Tout entière orientée par la vision d'une unité perdue à reconquérir, la pensée de Blake saisit l'homme dans sa double identité de créature et de créateur, dans la tension entre la finitude de son existence et la divinité de son être. L'homme de Blake se trouve d'emblée dégagé de la culpabilité morale de sa chute. S'il est déchu, prisonnier de ses sens, de l'espace, du temps, c'est que le monde est lui-même déchu, c'est que la Chute ne fut autre que la Création : la chute non d'un homme mais de Dieu, ou plutôt de l'Homme-Dieu. Dieu n'existe pour Blake que dans l'homme et par lui, il est d'essence humaine ; et l'homme n'est qu'un dieu qui s'est voulu seul Dieu, s'imposant du même coup la solitude et les entraves de l'existence divisée. Il appartient à l'homme de s'ouvrir à nouveau à la plénitude du divin qu'il porte en lui :
Car la Miséricorde a un coeur humain,
La Pitié un visage humain,
Et l'Amour la divine forme humaine.
Mais cette accession ne saurait nullement se produire par la négation de sa propre humanité. Blake n'a que haine pour la morale chrétienne traditionnelle, qui maintient l'homme non seulement sous le joug spirituel du péché, paralysant sa divine énergie, mais aussi dans l'esclavage économique et politique : la religion fut toujours le principal pilier de la tyrannie monarchique et « Dieu n'est qu'une allégorie des rois ». Tout aussi dégradante lui apparaît l'emprise de l'aveugle Raison empirique, aveugle parce que liée au seul témoignage des sens, captive de la mesquinerie du réel et de la nécessité. La faculté privilégiée par quoi l'immanence du divin se révèle et s'accomplit, c'est l'imagination, que Blake appelle aussi « génie poétique ».
Le salut par l'imagination
L'imagination abolit aux yeux de Blake la séparation illusoire que la raison institue entre le sujet et l'objet ; elle lui dévoile l'unité du fini et de l'infini, lui livre « l'éternité dans l'instant, le monde dans un grain de sable ». A la finitude de la perception vulgaire, Blake oppose le pouvoir visionnaire, qui traverse la prison des sens et la surface des apparences pour accéder de plain-pied à la dimension de l'infini : « Si les portes de la perception étaient nettoyées, le monde apparaîtrait tel qu'il est, infini. » C'est donc par le total accomplissement de son pouvoir visionnaire que l'homme peut espérer reconquérir sa divinité, l'apocalypse étant révélation.
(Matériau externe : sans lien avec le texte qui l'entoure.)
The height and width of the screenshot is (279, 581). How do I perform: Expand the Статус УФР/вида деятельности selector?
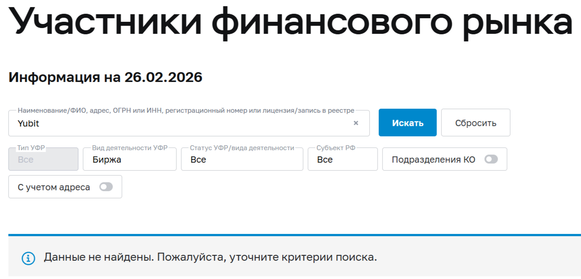(x=242, y=159)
Les livres prophétiques de Blake se donnent pour tâche de l'y conduire. Par prophétie, il faut entendre chez lui non la prédiction ou la prédication, mais l'approfondissement et l'illumination de l'espace intérieur à l'homme, dont l'espace extérieur et le temps ne sont que l'illusoire projection. Partant des symboles de l'expérience immédiate - celle de la tyrannie morale et politique - Blake remontera toujours plus avant dans la chaîne des causes, pour élucider les conflits métaphysiques qui ont dû présider à la Création, c'est-à-dire à la chute originelle, bien antérieure à celle d'Adam et Eve. Mais cette antériorité est causale plus que temporelle : la Chute se reproduit à chaque instant, et de même c'est à chaque instant que le génie poétique peut transcender la finitude de l'existence et conquérir la vision apocalyptique de l'éternité. « Chaque fois qu'un individu rejette l'erreur et embrasse la vérité, cet individu fait l'objet d'un Jugement dernier. »
Les symboles de cette cosmogonie spirituelle sont parfois obscurs ou instables. Il ne faut pas en conclure à l'incohérence d'un cerveau délirant, mais à la nouveauté et à la difficulté d'une quête où Blake s'aventurait aussi seul que devait l'être Freud cent ans plus tard dans son exploration de l'inconscient (dont toutes les instances trouveraient d'ailleurs chez Blake une personnification adéquate). Confiant en l'infaillibilité de son intuition, c'est à elle seule qu'il entend se fier : « Il me faut trouver mon propre système, ou me laisser asservir par celui d'un autre. »
L'humanisme impétueux de Blake, sa foi dans les pouvoirs réels de l'imagination expliquent peut-être qu'il n'ait pu partager le goût de ses contemporains pour les poses mélancoliques ni leur culte de la nature. La mélancolie serait pour lui complaisance à la mort, mépris de la vision apocalyptique et de l'énergie qui est « délice éternel » ; quant à la nature, comment oublier qu'elle n'est qu'un état déchu et chaotique de l'être, et que c'est à l'imagination créatrice de l'homme qu'il incombe de lui donner forme et signification ? « Là où l'homme n'est pas, la nature est stérile. »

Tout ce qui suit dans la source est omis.